Example for type=complex
Message/Author
 Anonymous posted on Friday, August 19, 2005 - 10:56 am
I think my question may be too simple and that's why I can't find an example. In chapter 9 of the user's manual, it describes two ways of dealing with clustered sampling - type = complex or type= twolevel. Since I am only worried about properly taking into account non-independence of samples and calculating correct standard errors, it seems that type = complex is most appropriate, but there are only examples for the twolevel input.

I have a model relating variables collected on individuals (plants) in three separate plots. There may be non-independence between individuals within plots because of spatial proximity. I have two questions:

1) is type = complex appropriate for only three clusters (cluster = plot)?

2) Is there such an example in the manual or on the website? I just wanted to confirm the language to be used. Would it be just include a cluster variable in the NAMES ARE list and then defining which one is the cluster variable (ex. CLUSTER = plot) and Mplus does the rest? Since there is no covariate (w), it seems I would not include in "within" and "between" model input.

Your help is much appreciated. Also, incidentally, the website is fantastic and the online lectures are a great resource.
 bmuthen posted on Friday, August 19, 2005 - 4:40 pm
1). No, the Type = Complex SEs only work well with at least 20 clusters. Twolevel modeling also requires at least that many clusters. Maybe there are other approaches in the literature of your area (randomization approaches?).

2)Two things:

- Cluster = ...;
- Type = Complex;

I am glad the web site materials are of use.
 Hee-Jin Jun posted on Friday, February 02, 2007 - 12:27 pm
I have somewhat related question as above. We have data of kids, some of them have siblings but most of them don't. In this case, can we use

type=complex
cluster=idm (mother's id)

Other commands are:
ANALYSIS: TYPE = MIXTURE MISSING COMPLEX;
STARTS = 1000 500;
STITERATIONS = 20;
ESTIMATOR = MLR;
MODEL:
%OVERALL%
i s | cwkc97@0 cwkc98@1 cwkc99@2 cwkc01@4 cwkc03@6;

We tried this and got the error messages.
(to be continued...)
 Hee-Jin Jun posted on Friday, February 02, 2007 - 12:28 pm
(continued from the previous)

We tried this and got the error messages.

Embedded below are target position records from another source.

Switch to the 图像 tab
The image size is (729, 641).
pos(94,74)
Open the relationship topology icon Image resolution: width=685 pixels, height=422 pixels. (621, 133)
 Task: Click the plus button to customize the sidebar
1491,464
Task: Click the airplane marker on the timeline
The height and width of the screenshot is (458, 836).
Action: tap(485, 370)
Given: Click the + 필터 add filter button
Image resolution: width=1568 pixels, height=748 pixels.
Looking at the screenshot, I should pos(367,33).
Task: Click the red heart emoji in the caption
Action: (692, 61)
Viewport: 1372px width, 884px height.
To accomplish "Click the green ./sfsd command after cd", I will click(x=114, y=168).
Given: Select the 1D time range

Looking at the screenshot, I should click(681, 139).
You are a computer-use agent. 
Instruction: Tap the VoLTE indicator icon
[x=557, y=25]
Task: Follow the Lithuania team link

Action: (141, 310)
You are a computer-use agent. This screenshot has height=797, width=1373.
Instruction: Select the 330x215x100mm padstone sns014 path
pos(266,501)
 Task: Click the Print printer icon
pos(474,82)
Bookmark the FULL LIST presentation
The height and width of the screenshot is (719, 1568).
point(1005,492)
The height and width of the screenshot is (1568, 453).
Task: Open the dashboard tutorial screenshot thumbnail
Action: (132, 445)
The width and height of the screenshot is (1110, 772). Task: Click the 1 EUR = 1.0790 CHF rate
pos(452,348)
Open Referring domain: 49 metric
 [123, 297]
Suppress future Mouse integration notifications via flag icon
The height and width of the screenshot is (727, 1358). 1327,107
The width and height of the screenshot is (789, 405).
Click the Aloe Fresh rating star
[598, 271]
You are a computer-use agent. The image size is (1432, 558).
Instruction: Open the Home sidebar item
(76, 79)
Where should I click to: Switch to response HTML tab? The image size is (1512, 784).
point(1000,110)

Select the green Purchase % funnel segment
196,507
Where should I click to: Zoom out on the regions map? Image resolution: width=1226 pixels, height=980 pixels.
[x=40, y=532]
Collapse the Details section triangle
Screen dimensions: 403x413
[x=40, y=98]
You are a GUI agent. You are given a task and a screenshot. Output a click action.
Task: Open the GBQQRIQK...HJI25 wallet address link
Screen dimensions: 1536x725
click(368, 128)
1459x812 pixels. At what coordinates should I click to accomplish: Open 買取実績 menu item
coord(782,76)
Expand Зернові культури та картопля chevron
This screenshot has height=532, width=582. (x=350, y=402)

WARNING: WHEN ESTIMATING A MODEL WITH MORE THAN TWO CLASSES, IT MAY BE NECESSARY TO INCREASE THE NUMBER OF RANDOM STARTS USING THE STARTS OPTION TO AVOID LOCAL MAXIMA.

THE MODEL ESTIMATION DID NOT TERMINATE NORMALLY DUE TO A NON-POSITIVE
DEFINITE FISHER INFORMATION MATRIX. CHANGE YOUR MODEL AND/OR STARTING
VALUES.

THE MODEL ESTIMATION HAS REACHED A SADDLE POINT OR A POINT WHERE THE
OBSERVED AND THE EXPECTED INFORMATION MATRICES DO NOT MATCH.
THE CONDITION NUMBER IS -0.105D+03. THE PROBLEM MAY ALSO BE RESOLVED BY DECREASING THE VALUE OF THE MCONVERGENCE OPTION.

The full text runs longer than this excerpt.